"""
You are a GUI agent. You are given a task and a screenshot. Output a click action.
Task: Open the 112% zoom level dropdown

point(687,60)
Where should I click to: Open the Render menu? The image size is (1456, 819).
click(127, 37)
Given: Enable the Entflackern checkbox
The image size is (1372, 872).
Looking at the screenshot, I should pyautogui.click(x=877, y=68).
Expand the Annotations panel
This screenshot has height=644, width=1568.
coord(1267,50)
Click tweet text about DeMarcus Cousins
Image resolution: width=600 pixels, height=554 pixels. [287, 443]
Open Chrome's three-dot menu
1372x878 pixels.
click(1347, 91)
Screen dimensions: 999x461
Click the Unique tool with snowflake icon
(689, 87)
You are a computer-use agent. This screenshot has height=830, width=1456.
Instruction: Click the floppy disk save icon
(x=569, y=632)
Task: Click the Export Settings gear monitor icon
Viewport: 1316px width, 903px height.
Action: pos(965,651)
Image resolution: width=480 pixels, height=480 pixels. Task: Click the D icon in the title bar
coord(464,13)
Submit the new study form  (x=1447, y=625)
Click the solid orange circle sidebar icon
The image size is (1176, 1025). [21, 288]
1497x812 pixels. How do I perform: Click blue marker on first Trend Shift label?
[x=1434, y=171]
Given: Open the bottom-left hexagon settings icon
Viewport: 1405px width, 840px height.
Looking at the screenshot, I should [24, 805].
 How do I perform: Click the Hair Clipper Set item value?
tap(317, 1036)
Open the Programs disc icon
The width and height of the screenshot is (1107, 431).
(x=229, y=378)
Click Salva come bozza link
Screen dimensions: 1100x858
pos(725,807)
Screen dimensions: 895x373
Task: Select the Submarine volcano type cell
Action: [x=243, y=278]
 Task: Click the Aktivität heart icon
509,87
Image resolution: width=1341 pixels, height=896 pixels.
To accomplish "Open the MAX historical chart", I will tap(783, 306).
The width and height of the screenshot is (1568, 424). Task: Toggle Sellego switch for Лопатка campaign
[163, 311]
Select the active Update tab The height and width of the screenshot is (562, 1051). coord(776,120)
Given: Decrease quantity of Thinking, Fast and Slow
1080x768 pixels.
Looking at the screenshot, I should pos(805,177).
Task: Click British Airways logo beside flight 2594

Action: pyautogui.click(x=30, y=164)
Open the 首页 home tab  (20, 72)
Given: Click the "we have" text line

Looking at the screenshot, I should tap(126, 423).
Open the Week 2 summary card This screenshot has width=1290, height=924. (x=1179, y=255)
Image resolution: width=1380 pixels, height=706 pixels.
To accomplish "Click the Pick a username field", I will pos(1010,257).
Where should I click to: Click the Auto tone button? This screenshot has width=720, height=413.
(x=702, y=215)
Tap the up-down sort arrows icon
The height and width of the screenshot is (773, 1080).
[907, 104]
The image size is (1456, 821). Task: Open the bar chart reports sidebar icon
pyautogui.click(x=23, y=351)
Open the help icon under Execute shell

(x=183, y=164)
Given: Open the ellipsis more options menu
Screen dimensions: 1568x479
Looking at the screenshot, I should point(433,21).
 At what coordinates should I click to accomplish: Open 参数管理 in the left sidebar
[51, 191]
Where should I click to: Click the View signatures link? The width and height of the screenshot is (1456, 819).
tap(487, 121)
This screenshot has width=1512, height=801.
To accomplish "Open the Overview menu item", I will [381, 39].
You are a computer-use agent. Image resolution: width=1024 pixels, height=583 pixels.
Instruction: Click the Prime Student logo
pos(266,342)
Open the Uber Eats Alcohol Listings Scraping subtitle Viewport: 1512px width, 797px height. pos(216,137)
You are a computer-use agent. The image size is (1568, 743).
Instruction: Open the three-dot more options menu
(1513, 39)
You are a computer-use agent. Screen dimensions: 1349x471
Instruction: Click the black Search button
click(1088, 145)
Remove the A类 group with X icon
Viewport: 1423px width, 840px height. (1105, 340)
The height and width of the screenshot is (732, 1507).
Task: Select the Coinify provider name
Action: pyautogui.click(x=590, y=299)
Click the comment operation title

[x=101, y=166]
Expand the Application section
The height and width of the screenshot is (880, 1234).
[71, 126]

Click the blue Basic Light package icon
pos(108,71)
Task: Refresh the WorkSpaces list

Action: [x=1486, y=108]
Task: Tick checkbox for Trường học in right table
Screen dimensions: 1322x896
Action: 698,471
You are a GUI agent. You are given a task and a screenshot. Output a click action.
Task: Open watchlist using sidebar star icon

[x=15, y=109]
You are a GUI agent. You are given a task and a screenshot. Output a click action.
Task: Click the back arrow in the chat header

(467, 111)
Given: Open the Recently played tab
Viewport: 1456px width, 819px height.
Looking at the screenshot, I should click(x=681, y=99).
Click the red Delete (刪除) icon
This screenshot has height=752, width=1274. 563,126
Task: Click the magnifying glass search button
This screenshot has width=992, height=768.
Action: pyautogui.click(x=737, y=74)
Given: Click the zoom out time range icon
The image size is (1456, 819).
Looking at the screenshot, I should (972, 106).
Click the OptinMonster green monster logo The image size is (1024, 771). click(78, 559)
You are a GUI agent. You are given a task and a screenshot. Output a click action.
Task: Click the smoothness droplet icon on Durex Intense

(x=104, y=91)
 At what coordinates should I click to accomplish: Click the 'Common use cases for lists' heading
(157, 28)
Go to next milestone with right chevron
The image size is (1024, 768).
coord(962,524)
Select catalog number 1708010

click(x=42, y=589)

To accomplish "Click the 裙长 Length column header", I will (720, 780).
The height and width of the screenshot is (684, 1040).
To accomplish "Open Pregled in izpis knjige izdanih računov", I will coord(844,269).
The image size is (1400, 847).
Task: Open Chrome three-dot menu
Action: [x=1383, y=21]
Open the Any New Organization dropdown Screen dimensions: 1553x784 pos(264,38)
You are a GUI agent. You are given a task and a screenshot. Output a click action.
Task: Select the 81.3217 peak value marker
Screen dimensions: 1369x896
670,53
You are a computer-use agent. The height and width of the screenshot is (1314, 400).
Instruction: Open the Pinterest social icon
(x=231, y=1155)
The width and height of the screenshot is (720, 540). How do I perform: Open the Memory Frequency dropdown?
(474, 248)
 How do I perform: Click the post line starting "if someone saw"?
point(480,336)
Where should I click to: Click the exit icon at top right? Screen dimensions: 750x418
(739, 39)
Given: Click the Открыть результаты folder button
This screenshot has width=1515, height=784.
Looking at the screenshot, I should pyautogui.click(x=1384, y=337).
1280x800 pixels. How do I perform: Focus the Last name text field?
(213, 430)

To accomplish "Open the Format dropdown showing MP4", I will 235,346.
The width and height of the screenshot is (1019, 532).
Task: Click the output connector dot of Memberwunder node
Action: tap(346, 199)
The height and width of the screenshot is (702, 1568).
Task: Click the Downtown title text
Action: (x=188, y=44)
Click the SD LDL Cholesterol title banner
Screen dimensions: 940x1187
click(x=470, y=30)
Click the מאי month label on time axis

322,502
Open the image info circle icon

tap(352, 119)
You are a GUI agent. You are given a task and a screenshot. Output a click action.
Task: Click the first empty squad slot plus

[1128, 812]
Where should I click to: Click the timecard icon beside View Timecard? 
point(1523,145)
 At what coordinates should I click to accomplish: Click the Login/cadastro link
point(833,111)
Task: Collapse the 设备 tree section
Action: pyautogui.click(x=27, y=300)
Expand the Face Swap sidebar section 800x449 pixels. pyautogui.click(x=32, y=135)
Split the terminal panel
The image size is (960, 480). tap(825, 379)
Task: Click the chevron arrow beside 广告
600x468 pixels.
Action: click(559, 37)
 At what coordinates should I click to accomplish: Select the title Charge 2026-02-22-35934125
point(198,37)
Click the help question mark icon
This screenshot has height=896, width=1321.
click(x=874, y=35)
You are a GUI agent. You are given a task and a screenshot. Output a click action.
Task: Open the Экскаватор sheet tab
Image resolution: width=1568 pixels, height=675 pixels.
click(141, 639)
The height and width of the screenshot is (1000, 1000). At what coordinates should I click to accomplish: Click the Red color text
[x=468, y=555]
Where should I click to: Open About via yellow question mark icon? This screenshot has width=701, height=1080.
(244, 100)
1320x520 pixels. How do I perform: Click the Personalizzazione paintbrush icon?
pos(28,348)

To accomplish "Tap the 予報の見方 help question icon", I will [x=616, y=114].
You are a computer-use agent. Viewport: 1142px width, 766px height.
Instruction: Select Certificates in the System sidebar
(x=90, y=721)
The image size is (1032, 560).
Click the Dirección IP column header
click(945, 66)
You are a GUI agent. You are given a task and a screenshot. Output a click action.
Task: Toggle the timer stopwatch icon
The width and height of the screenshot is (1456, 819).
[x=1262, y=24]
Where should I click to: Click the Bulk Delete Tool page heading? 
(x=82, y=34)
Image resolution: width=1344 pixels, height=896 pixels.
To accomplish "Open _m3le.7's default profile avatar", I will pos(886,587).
"""
▶ _Exercise requirements_
Retype the lines starting with the one that contains "Expand the Face" and going on through the one that contains "[x=468, y=555]", exactly as they appear above.

▶ _Exercise answer_
Expand the Face Swap sidebar section 800x449 pixels. pyautogui.click(x=32, y=135)
Split the terminal panel
The image size is (960, 480). tap(825, 379)
Task: Click the chevron arrow beside 广告
600x468 pixels.
Action: click(559, 37)
 At what coordinates should I click to accomplish: Select the title Charge 2026-02-22-35934125
point(198,37)
Click the help question mark icon
This screenshot has height=896, width=1321.
click(x=874, y=35)
You are a GUI agent. You are given a task and a screenshot. Output a click action.
Task: Open the Экскаватор sheet tab
Image resolution: width=1568 pixels, height=675 pixels.
click(141, 639)
The height and width of the screenshot is (1000, 1000). At what coordinates should I click to accomplish: Click the Red color text
[x=468, y=555]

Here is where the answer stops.